Tozasertib, originally developed as VX-680 by Vertex (Cambridge, MA) and later renamed MK-0457 by Merck (Whitehouse Station, NY), was the first aurora kinase inhibitor to be tested in clinical trials. The drug, a pyrimidine derivative, has affinity for all aurora family members at nanomolar concentrations with inhibitory constant values (Ki(app)) of 0.6, 18, and 4.6 nM for aurora A, aurora B, and aurora C, respectively. Preclinical studies confirmed that tozasertib inhibited both aurora A and aurora B kinase activity, and activity has been reported against prostate, thyroid, ovarian, and oral squamous cancer cell lines. Upon treatment with tozasertib, cells accumulate with a 4N DNA content due to a failure of cytokinesis. This ultimately leads to apoptosis, preferentially in cells with a compromised p53 function. Tozasertib is an anticancer chemotherapeutic pan-aurora kinase (AurK) inhibitor that also inhibits FMS-like tyrosine kinase 3 (FLT3) and Abl. Tozasertib is currently in clinical trials as a potential treatment for acute lymphoblastic leukemia (ALL). In cellular models of cancer, tozasertib activates caspase-3 and PARP and decreases expression of HDAC, increasing apoptosis and inhibiting cell growth. In other cellular models, tozasertib inhibits cell proliferation and metastasis by blocking downstream ERK signaling and downregulating cdc25c and cyclin B. This compound also decreases tumor growth in an in vivo model of prostate cancer.

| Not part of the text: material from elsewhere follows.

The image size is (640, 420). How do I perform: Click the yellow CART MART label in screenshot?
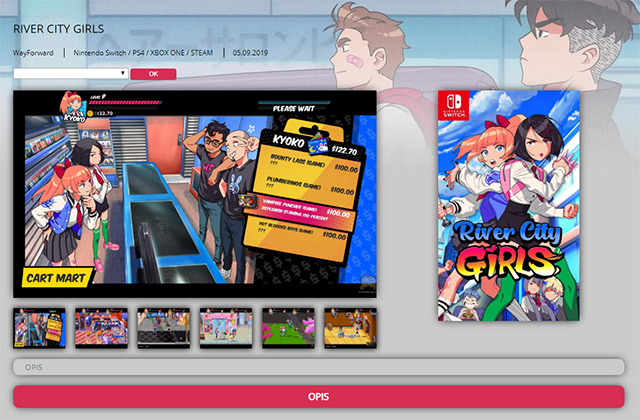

Canfosfamide is a modified glutathione analogue and nitrogen mustard prodrug, with potential antineoplastic activity. Canfosfamide is selectively activated by glutathione S-transferase P1-1 an enzyme that is over-expressed in many human cancers including ovarian cancer. GST P1-1-mediated cleavage leads to an active cytotoxic phosphorodiamidate alkylating metabolite that forms covalent linkages with nucleophilic centers in tumor cell DNA, which may induce a cellular stress response and cytotoxicity, and decrease tumor cell proliferation. Preclinical studies showed that canfosfamide inhibited the growth and was cytotoxic to a wide range of established cancer cell lines including those derived from ovarian cancer (OVCAR3, HEY, SK-OV-3). Canfosfamide treatment inhibited cancer cell proliferation and induced apoptosis through the activation of the cellular stress response kinase pathway. The cytotoxic activity of canfosfamide correlated with the expression of GST P1-1. Cancer cells in which GST expression levels were increased by transfection with the GST P1-1 gene, were more sensitive to the cytotoxic effects of canfosfamide than the parental cell lines Canfosfamide in combination with pegylated liposomal doxorubicin is well tolerated and active in platinum and paclitaxel refractory or resistant ovarian cancer.

Telatinib (Bay-579352) developed by Bayer is an orally available and highly potent inhibitor of tyrosine kinases VEGFR2,VEGFR3, PDGFR and c-Kit. Telatinib is a potent inhibitor of angiogenesis. Telatinib caused a significant decrease in endothelium-dependent and endothelium-independent vasodilation. Telatinib demonstrates anti-tumor activity in various cancer models. Telatinib is ready for phase III clinical trials for the treatment of gastric cancer. In 2010, it has been granted orphan drug status by the FDA. Most frequent adverse events were pain, nausea, voice changes and fatigue.